How to run the model

To run locally:

  1. Ensure Docker has at least 8GB memory. This could be overkill, but the Stan models are voracious
  2. Ensure BigQuery credentials exist. Run the following from the CLI:
    • gcloud auth application-default login

Next, run the following CLI commands to clone the repo, set a few paths, and build and run Docker.

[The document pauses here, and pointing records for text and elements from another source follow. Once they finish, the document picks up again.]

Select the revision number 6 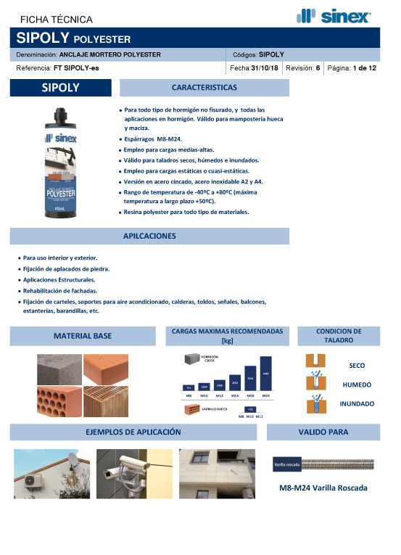318,67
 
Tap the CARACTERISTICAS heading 204,88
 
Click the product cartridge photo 62,157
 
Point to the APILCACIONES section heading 149,236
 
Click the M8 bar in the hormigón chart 189,388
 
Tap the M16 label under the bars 234,396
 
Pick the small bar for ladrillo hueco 250,410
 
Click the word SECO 357,366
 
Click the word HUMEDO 357,385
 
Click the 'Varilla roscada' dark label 288,463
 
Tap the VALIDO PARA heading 323,432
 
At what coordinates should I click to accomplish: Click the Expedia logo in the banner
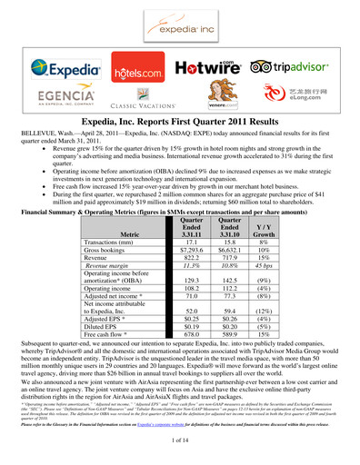pyautogui.click(x=65, y=67)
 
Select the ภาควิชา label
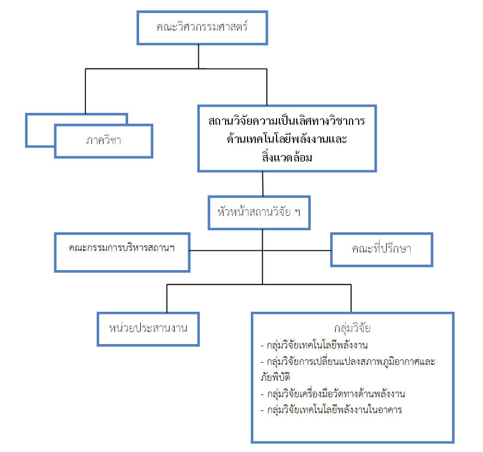[x=104, y=141]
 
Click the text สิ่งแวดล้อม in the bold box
[x=287, y=157]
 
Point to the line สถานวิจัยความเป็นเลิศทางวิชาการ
[x=286, y=121]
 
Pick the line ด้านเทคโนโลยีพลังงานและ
[x=287, y=139]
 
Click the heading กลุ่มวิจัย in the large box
[x=352, y=328]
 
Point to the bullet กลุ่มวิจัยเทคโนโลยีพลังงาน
[x=314, y=345]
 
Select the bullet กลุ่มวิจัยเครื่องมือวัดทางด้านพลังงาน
[x=333, y=394]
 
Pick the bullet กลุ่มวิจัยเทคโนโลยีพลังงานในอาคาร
[x=331, y=410]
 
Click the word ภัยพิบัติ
[x=275, y=377]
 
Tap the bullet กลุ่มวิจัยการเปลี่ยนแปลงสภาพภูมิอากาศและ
[x=348, y=362]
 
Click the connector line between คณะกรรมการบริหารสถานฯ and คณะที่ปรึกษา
[x=260, y=250]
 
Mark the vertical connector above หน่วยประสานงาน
[x=167, y=298]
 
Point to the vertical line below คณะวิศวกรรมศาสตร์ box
[x=199, y=56]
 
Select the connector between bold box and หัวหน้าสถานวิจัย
[x=263, y=184]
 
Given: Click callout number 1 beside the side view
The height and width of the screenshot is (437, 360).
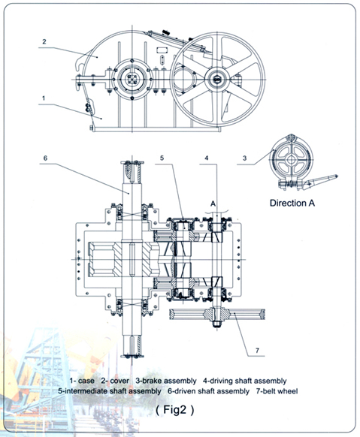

git clone https://github.com/wcbeard/slow_regression_detection.git slow_reg
export SR_LOCATION="$(pwd)/slow_reg"
export GCLOUD_CREDS="$HOME/.config/gcloud"

cd $SR_LOCATION
docker build --tag ds_546_prod .
docker run -v=$GCLOUD_CREDS:/root/.config/gcloud -v $SR_LOCATION:/sreg --interactive --tty ds_546_prod

Sundry notes

Shell aliases

alias db="docker build -t ds_546_prod ."
alias dr="docker run -v=$HOME/.config/gcloud:/root/.config/gcloud -v ~/repos/sreg:/sreg -it ds_546_prod /bin/bash"


function da () {
    export CONTAINER=`docker container ls | pcregrep -o "^[a-z0-9]+"`
    docker exec -it $CONTAINER /bin/bash
}

Status

python -m slow_regressions.utils.diagnose_etl dates

Ipython

%run slow_regressions/ipyimp.py

Workflow

etl.sh layout

  • slow_regressions.load_raw_test_data etl
    • Downloads summary data from moz-fx-data-derived-datasets.taskclusteretl.perfherder to temp table
  • python -m slow_regressions.etl load_brms --brms_dir='/sreg/data/' --date="$yesterday"
    • pulls summarized data, splits it out by suite, does some preprocessing, saves it to local directory that R can read from
  • time Rscript slow_regressions/model/smod.r "/sreg/data/$yesterday/"
    • Run the R model on local data, and save MCMC samples locally
  • python -m slow_regressions.etl upload_model_data \ --subdate="$yesterday" --model_data_dir='/sreg/data/'
    • read MCMC samples and the preprocessed data that was fed into the model, upload it to BQ

Python

import slow_regressions.utils.model_eval as me
import slow_regressions.etl as sr
# import slow_regressions.utils.suite_utils as su
# import slow_regressions.utils.bq_utils as bq

bv = sr.load_beta_versions()
mm = me.ModelManager("/sreg/data/", "2020-07-06", bv)

# Upload input
df_inp = sr.transform_model_input_data(mm.suite_plats)
sr.upload_model_input_data(df_inp, replace=False, skip_existing=True)

# Upload samples
draws_ul = sr.transform_model_posterior(mm.suite_plats)
sr.upload_model_draws(
    draws_ul, replace=False, skip_existing=True,
)

Trouble with paths

May be helpful to add this to the top of the file

from pathlib import Path
import sys
project_dir = Path(__file__).parent.parent.absolute()
sys.path.insert(0, str(project_dir))
print(sys.path)

Or, call from command line with python -m module.mod2 (but no .py!)